> _HOW TO COMPLETE THIS TASK_: What you give back should be only the lines from the one holding "Click the 游资: 0.00 value label" through the final line of the records, each reproduced exactly.

[Start of Attachment]

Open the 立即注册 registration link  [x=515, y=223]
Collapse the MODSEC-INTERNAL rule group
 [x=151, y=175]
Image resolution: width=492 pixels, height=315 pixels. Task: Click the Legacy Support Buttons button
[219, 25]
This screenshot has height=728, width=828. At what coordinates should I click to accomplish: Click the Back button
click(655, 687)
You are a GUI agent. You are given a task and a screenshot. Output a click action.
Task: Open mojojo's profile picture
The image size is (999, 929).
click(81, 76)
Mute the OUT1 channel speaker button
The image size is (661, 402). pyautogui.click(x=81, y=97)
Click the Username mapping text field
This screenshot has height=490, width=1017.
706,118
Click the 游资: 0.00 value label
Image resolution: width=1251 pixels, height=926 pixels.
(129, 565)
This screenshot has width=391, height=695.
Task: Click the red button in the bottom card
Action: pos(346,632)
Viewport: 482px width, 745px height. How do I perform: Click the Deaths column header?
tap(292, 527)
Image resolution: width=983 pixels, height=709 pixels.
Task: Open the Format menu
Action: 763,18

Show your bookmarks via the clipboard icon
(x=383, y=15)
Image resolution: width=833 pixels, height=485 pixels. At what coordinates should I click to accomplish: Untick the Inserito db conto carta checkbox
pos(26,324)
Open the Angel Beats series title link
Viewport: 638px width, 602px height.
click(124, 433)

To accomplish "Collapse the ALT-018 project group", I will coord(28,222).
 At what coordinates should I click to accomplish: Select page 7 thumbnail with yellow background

[End of Attachment]

> _WRITTEN ANSWER_:
Click the 游资: 0.00 value label
Image resolution: width=1251 pixels, height=926 pixels.
(129, 565)
This screenshot has width=391, height=695.
Task: Click the red button in the bottom card
Action: pos(346,632)
Viewport: 482px width, 745px height. How do I perform: Click the Deaths column header?
tap(292, 527)
Image resolution: width=983 pixels, height=709 pixels.
Task: Open the Format menu
Action: 763,18

Show your bookmarks via the clipboard icon
(x=383, y=15)
Image resolution: width=833 pixels, height=485 pixels. At what coordinates should I click to accomplish: Untick the Inserito db conto carta checkbox
pos(26,324)
Open the Angel Beats series title link
Viewport: 638px width, 602px height.
click(124, 433)

To accomplish "Collapse the ALT-018 project group", I will coord(28,222).
 At what coordinates should I click to accomplish: Select page 7 thumbnail with yellow background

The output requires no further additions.